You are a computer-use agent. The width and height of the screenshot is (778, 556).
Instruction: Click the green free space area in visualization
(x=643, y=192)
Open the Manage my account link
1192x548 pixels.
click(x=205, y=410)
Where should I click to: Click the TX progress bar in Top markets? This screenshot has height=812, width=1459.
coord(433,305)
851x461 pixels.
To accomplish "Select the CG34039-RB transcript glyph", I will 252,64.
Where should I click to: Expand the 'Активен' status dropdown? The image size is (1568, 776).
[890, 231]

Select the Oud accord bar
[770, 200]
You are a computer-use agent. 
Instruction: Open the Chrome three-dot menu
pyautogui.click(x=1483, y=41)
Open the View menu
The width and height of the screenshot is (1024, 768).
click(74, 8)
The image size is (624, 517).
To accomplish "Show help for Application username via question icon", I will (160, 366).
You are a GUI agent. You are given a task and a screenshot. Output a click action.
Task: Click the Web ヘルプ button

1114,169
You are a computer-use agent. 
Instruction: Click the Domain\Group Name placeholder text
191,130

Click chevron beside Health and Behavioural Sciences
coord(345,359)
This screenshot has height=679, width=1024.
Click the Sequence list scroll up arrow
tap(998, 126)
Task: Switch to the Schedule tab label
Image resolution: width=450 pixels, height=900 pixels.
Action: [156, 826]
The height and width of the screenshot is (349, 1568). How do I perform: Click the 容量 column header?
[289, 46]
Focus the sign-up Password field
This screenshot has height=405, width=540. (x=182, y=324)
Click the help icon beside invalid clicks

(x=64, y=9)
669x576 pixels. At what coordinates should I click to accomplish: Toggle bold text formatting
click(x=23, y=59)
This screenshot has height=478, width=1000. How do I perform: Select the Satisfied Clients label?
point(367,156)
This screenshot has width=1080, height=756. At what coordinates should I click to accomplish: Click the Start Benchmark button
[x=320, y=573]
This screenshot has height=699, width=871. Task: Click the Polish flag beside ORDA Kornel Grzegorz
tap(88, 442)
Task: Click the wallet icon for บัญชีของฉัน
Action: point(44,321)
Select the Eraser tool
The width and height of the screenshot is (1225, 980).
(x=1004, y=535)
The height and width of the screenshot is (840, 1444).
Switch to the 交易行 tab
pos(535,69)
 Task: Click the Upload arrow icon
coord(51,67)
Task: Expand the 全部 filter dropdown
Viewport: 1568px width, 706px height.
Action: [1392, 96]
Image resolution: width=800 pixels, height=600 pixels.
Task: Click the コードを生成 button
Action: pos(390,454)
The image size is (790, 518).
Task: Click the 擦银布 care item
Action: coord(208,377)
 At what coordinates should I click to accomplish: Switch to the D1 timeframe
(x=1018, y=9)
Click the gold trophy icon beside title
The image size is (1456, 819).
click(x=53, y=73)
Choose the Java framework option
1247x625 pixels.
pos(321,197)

Exercise –
Reproduce the data exactly. Keep every line intact.

Finished exercise –
You are a computer-use agent. The width and height of the screenshot is (778, 556).
Instruction: Click the green free space area in visualization
(x=643, y=192)
Open the Manage my account link
1192x548 pixels.
click(x=205, y=410)
Where should I click to: Click the TX progress bar in Top markets? This screenshot has height=812, width=1459.
coord(433,305)
851x461 pixels.
To accomplish "Select the CG34039-RB transcript glyph", I will 252,64.
Where should I click to: Expand the 'Активен' status dropdown? The image size is (1568, 776).
[890, 231]

Select the Oud accord bar
[770, 200]
You are a computer-use agent. 
Instruction: Open the Chrome three-dot menu
pyautogui.click(x=1483, y=41)
Open the View menu
The width and height of the screenshot is (1024, 768).
click(74, 8)
The image size is (624, 517).
To accomplish "Show help for Application username via question icon", I will (160, 366).
You are a GUI agent. You are given a task and a screenshot. Output a click action.
Task: Click the Web ヘルプ button

1114,169
You are a computer-use agent. 
Instruction: Click the Domain\Group Name placeholder text
191,130

Click chevron beside Health and Behavioural Sciences
coord(345,359)
This screenshot has height=679, width=1024.
Click the Sequence list scroll up arrow
tap(998, 126)
Task: Switch to the Schedule tab label
Image resolution: width=450 pixels, height=900 pixels.
Action: [156, 826]
The height and width of the screenshot is (349, 1568). How do I perform: Click the 容量 column header?
[289, 46]
Focus the sign-up Password field
This screenshot has height=405, width=540. (x=182, y=324)
Click the help icon beside invalid clicks

(x=64, y=9)
669x576 pixels. At what coordinates should I click to accomplish: Toggle bold text formatting
click(x=23, y=59)
This screenshot has height=478, width=1000. How do I perform: Select the Satisfied Clients label?
point(367,156)
This screenshot has width=1080, height=756. At what coordinates should I click to accomplish: Click the Start Benchmark button
[x=320, y=573]
This screenshot has height=699, width=871. Task: Click the Polish flag beside ORDA Kornel Grzegorz
tap(88, 442)
Task: Click the wallet icon for บัญชีของฉัน
Action: point(44,321)
Select the Eraser tool
The width and height of the screenshot is (1225, 980).
(x=1004, y=535)
The height and width of the screenshot is (840, 1444).
Switch to the 交易行 tab
pos(535,69)
 Task: Click the Upload arrow icon
coord(51,67)
Task: Expand the 全部 filter dropdown
Viewport: 1568px width, 706px height.
Action: [1392, 96]
Image resolution: width=800 pixels, height=600 pixels.
Task: Click the コードを生成 button
Action: pos(390,454)
The image size is (790, 518).
Task: Click the 擦银布 care item
Action: coord(208,377)
 At what coordinates should I click to accomplish: Switch to the D1 timeframe
(x=1018, y=9)
Click the gold trophy icon beside title
The image size is (1456, 819).
click(x=53, y=73)
Choose the Java framework option
1247x625 pixels.
pos(321,197)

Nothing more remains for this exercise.